Strona:PL Józef Ignacy Kraszewski-Na królewskim dworze Tom III.djvu/213

Z Wikiźródeł, wolnej biblioteki
Ta strona została uwierzytelniona.

Przez długi czas nie mówiąc nic, król płakał.
Weszła królowa z kondolencyą także, ale pozostała krótko. Nieporuszony na łożu, trwał tak do późnej nocy, poczem przywołał Kazanowskiego.
W umyśle jego zaszedł jakiś zwrot nagły; począł gorączkowo wydawać rozkazy do pogrzebu syna.
Ciało miano do Krakowa, do królewskich prowadzić grobów.
O sobie nie mówił król nic, milczał lub urywanemi słowy dawał dodatkowe rozkazy, lecz widać było stopniowo nadchodzące uspokojenie.
Kazanowski, który go znał dobrze, wiedział, że w głębokim żalu nie wytrwa, że natura, temperament każą mu natychmiast szukać rozrywki jakiejś, roztargnienia, zapomnienia.
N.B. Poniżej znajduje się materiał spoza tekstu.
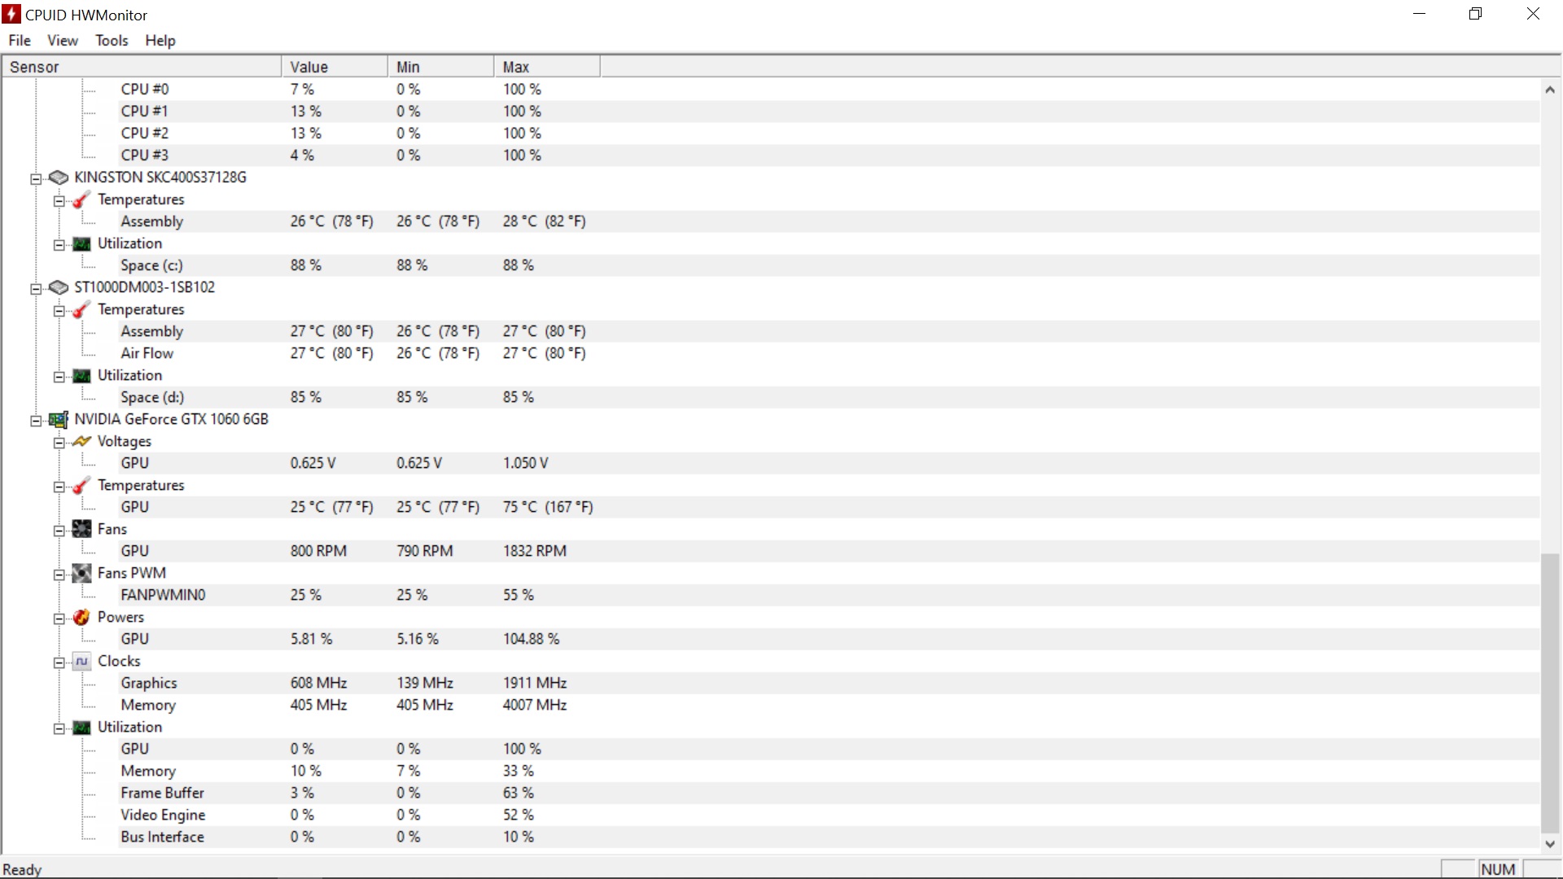Screen dimensions: 1563x879
Task: Collapse the KINGSTON SKC400S37128G tree node
Action: click(36, 178)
Zatapiać się w goryczy i smutku nie było jego zwyczajem, gniewał się, burzył, ale wybuch trwał krótko, i po nim często najsprzeczniejsza wesołość wracała.
Z tem wszystkiem wyjazd na Litwę, dokąd królowa towarzyszyć miała mężowi, zdawał się tak rychło niepodobieństwem; a stało się nad wszelkie spodziewanie przeciwnie, gdyż Władysław zapytany o tę podróż, zamruczał, że rozkazy były wydane i że zmienione nie będą.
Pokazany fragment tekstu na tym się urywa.